__Work to complete__
Reproduce, verbatim, the lines from the very first one through the line containing "(x=230, y=359)", including both of those lines.

▶

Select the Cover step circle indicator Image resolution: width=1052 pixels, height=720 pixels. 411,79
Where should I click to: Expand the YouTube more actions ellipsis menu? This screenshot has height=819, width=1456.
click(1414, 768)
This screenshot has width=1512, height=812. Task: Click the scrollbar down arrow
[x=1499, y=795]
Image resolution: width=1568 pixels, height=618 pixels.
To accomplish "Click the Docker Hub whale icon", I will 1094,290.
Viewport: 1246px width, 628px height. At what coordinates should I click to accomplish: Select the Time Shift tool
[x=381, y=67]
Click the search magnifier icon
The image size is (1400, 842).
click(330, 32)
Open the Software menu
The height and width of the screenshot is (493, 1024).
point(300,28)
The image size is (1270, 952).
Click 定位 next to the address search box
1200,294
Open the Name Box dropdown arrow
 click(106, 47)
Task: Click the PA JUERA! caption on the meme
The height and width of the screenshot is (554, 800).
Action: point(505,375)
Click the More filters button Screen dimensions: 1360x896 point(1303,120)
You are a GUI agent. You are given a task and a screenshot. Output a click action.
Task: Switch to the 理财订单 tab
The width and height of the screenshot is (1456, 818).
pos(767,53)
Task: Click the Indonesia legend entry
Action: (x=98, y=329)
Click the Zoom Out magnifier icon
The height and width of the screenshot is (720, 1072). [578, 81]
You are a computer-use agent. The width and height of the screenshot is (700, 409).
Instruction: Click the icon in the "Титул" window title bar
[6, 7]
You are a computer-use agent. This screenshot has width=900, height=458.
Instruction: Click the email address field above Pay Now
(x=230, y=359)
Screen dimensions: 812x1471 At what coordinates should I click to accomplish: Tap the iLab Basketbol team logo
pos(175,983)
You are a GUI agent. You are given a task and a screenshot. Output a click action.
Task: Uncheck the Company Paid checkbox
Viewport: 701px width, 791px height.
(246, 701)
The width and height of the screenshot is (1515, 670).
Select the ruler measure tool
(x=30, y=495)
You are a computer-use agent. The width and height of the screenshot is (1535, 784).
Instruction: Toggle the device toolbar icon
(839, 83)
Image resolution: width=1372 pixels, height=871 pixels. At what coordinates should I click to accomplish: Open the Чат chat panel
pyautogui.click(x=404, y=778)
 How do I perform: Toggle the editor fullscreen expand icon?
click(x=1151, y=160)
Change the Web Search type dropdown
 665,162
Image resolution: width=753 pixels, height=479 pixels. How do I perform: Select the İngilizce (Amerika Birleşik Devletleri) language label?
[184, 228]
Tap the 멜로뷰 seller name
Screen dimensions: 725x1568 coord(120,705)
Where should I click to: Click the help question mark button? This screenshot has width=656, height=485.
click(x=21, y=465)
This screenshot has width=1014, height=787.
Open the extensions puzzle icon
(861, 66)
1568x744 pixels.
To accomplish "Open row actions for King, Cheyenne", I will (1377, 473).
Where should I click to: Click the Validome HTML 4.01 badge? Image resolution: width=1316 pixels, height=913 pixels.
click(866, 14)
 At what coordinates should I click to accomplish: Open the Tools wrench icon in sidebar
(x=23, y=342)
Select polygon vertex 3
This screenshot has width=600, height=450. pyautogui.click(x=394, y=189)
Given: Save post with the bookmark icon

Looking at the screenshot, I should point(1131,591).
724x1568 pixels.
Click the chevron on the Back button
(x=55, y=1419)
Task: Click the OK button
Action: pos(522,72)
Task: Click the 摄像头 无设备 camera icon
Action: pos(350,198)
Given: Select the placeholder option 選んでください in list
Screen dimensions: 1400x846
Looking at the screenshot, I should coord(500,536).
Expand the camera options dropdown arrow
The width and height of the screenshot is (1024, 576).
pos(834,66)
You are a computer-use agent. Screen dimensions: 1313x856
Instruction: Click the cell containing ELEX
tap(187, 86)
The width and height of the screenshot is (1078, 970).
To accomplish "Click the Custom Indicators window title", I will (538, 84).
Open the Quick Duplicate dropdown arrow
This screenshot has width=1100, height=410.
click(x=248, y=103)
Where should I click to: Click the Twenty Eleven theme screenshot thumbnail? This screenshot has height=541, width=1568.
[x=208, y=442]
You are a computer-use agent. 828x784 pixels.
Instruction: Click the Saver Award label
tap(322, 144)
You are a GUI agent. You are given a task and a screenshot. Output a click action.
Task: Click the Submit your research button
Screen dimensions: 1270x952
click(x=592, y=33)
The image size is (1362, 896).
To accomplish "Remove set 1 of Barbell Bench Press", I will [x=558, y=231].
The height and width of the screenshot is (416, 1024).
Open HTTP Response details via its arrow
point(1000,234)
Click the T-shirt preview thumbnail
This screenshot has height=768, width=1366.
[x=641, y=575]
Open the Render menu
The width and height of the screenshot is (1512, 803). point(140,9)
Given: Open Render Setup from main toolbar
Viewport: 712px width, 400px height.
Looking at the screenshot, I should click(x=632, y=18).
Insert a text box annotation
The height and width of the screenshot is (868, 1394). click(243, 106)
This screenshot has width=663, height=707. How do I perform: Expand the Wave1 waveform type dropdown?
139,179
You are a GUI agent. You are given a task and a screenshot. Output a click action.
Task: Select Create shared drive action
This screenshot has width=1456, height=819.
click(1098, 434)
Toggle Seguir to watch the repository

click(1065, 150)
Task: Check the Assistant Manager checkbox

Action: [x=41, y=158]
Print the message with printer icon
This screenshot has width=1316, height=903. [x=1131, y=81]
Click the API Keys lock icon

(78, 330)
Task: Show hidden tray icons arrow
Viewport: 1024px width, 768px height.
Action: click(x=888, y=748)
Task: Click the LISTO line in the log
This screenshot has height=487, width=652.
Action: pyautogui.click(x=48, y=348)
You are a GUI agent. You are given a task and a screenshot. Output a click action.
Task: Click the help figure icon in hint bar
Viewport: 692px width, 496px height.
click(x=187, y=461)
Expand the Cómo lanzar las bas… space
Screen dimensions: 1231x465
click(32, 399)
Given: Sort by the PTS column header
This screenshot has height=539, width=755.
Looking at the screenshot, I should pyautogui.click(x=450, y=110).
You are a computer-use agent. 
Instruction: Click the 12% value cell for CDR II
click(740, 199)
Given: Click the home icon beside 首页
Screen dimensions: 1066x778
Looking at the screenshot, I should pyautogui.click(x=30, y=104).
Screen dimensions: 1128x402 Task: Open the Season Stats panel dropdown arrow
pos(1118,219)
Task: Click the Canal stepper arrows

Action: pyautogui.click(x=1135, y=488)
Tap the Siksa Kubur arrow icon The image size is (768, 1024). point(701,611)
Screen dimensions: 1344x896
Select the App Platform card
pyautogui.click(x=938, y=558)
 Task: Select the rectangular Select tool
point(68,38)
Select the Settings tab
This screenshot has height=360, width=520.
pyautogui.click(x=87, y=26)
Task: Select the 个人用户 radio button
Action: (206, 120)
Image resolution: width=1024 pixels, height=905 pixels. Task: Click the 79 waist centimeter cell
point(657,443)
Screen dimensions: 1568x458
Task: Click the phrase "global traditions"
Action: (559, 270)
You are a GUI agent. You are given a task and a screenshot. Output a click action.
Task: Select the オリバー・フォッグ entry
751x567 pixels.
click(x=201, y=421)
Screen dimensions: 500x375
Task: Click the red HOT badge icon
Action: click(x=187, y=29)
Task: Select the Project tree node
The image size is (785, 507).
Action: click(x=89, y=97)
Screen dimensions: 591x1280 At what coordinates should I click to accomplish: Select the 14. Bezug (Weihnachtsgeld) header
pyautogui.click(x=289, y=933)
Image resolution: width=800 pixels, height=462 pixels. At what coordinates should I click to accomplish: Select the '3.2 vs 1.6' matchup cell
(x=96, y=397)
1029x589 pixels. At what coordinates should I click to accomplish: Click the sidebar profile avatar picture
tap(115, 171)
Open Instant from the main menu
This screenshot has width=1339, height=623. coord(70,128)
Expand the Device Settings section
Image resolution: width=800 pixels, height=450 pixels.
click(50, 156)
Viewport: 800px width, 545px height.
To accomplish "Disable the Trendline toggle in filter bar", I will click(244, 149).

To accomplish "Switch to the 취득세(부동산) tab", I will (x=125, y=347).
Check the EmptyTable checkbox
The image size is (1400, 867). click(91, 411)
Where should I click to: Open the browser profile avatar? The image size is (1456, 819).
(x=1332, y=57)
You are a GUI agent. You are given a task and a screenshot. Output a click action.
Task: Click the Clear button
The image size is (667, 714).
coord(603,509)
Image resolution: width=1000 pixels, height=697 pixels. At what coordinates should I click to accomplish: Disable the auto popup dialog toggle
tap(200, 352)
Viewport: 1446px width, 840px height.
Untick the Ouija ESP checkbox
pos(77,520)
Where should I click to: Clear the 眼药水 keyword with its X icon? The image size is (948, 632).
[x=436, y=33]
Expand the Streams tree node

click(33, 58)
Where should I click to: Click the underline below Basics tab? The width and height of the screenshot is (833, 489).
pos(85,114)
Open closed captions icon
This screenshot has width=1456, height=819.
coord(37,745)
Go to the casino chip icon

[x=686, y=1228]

◀

__Result of this task__
Select the Cover step circle indicator Image resolution: width=1052 pixels, height=720 pixels. 411,79
Where should I click to: Expand the YouTube more actions ellipsis menu? This screenshot has height=819, width=1456.
click(1414, 768)
This screenshot has width=1512, height=812. Task: Click the scrollbar down arrow
[x=1499, y=795]
Image resolution: width=1568 pixels, height=618 pixels.
To accomplish "Click the Docker Hub whale icon", I will 1094,290.
Viewport: 1246px width, 628px height. At what coordinates should I click to accomplish: Select the Time Shift tool
[x=381, y=67]
Click the search magnifier icon
The image size is (1400, 842).
click(330, 32)
Open the Software menu
The height and width of the screenshot is (493, 1024).
point(300,28)
The image size is (1270, 952).
Click 定位 next to the address search box
1200,294
Open the Name Box dropdown arrow
 click(106, 47)
Task: Click the PA JUERA! caption on the meme
The height and width of the screenshot is (554, 800).
Action: point(505,375)
Click the More filters button Screen dimensions: 1360x896 point(1303,120)
You are a GUI agent. You are given a task and a screenshot. Output a click action.
Task: Switch to the 理财订单 tab
The width and height of the screenshot is (1456, 818).
pos(767,53)
Task: Click the Indonesia legend entry
Action: (x=98, y=329)
Click the Zoom Out magnifier icon
The height and width of the screenshot is (720, 1072). [578, 81]
You are a computer-use agent. The width and height of the screenshot is (700, 409).
Instruction: Click the icon in the "Титул" window title bar
[6, 7]
You are a computer-use agent. This screenshot has width=900, height=458.
Instruction: Click the email address field above Pay Now
(x=230, y=359)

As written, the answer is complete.